The toolkit also includes video surveillance cameras that run while the facility is open, open design to facilities, windows so people can see throughout the facility fairly easily and only parent can say, in writing only, who can pick up a child from a facility.
“The video surveillance system is not necessarily a security system, but it can certainly deter the risk of child abuse and it protects staff from unwarranted allegations of abuse,” she said. “The system provides peace of mind for parents, as well as staff, knowing that it is there. It helps us as management to be able to monitor as it kind of flips through all the different cameras, and we have a parental viewer monitor in the lobby that’s constantly flipping, so as parents come in and out, they can watch.”
The toolkit also includes extensive training on child abuse reporting, identification, prevention, CPR and first aid; oversight by the Installation Management Command and health and welfare agencies on post, including regular inspections; a requirement to report suspected abuse; and an open-door policy for parents at all facilities and with all staff.

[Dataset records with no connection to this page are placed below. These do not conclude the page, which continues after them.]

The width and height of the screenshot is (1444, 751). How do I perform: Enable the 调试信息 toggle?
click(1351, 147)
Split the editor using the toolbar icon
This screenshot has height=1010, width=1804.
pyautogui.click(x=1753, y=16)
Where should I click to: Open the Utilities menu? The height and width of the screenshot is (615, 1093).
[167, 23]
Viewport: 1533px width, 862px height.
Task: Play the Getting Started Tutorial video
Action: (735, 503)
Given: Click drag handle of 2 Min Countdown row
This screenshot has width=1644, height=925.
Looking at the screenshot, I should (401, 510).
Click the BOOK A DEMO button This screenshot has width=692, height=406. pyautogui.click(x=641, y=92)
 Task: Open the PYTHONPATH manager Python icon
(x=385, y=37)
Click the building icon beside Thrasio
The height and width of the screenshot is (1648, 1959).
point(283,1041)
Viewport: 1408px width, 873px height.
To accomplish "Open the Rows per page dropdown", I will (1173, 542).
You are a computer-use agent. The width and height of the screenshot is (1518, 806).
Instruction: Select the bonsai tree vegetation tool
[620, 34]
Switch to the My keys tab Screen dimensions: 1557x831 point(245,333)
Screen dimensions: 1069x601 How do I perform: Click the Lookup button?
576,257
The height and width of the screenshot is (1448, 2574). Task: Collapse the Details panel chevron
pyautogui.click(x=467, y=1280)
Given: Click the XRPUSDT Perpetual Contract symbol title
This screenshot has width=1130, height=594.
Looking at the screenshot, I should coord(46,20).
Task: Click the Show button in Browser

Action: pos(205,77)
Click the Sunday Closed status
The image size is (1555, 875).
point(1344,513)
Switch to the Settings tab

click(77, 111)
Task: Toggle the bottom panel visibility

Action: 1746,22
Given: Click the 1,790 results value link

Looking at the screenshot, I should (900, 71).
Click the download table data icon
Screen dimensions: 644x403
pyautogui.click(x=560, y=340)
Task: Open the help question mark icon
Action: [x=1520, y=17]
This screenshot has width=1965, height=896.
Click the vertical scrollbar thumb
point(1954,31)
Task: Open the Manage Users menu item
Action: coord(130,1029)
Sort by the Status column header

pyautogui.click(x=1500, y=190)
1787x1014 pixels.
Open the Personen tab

“We’re an open book. Our facilities are open to you. Come out and take a tour, bring your child, stay with your child, particularly (if you have) a young child in the CDC,” she said. “I encourage parents to come for the first time or so, and hang out with us – check it out, come at any time you want. We have facility managers at every facility who are always on duty when the facilities are open and they are there to answer your questions.”
But the most important tool, Williams said, is the people. They care.
“It’s not just a job, it’s not just a paycheck,” she said of CYSS’ some 150-people. “They’re required to do so much training, and you really have to love it to do it. And they do it very well. They become almost part of the Family with a lot of the parents, and especially single parents, they really need that extra support, so they reach out a lot more. They are really dedicated.
“To do this every day, you really have to be a special person,” Williams said. “You have all of those faces looking to you as their adult role model. You have to be someone one they can tell their troubles to, that they can share their excitement with – you are that person who meets them after school. They very much understand the responsibility they’re taking.”
As with any partnership, it takes effort from all sides, and Williams said what CYSS needs from parents is information.
“We hope parents would share with us how the child is doing at home. At home, they probably don’t encounter as many children as they do in their child care setting, so they may exhibit some different behaviors at home,” she said. “A lot of information is passed when a child comes into our programs on a daily basis and when they are picked up. We tell the parent how they are doing, the parent tells us, well, they didn’t sleep very well last night, so maybe they were tired, so (there is) a lot of sharing of information. We hope parents share what’s going on at home that would affect the care of their children, like if a mom or dad were deployed or TDY. That is good to know, because then we could be ready to respond to those types of things.”
And if parents suspect a problem at a CYSS facility, Williams encourages them to contact the staff immediately.
“We’re happy to be here to support the military Families and the Soldiers, so that they can do their mission,” she said. “We’re glad to be a part of their lives.”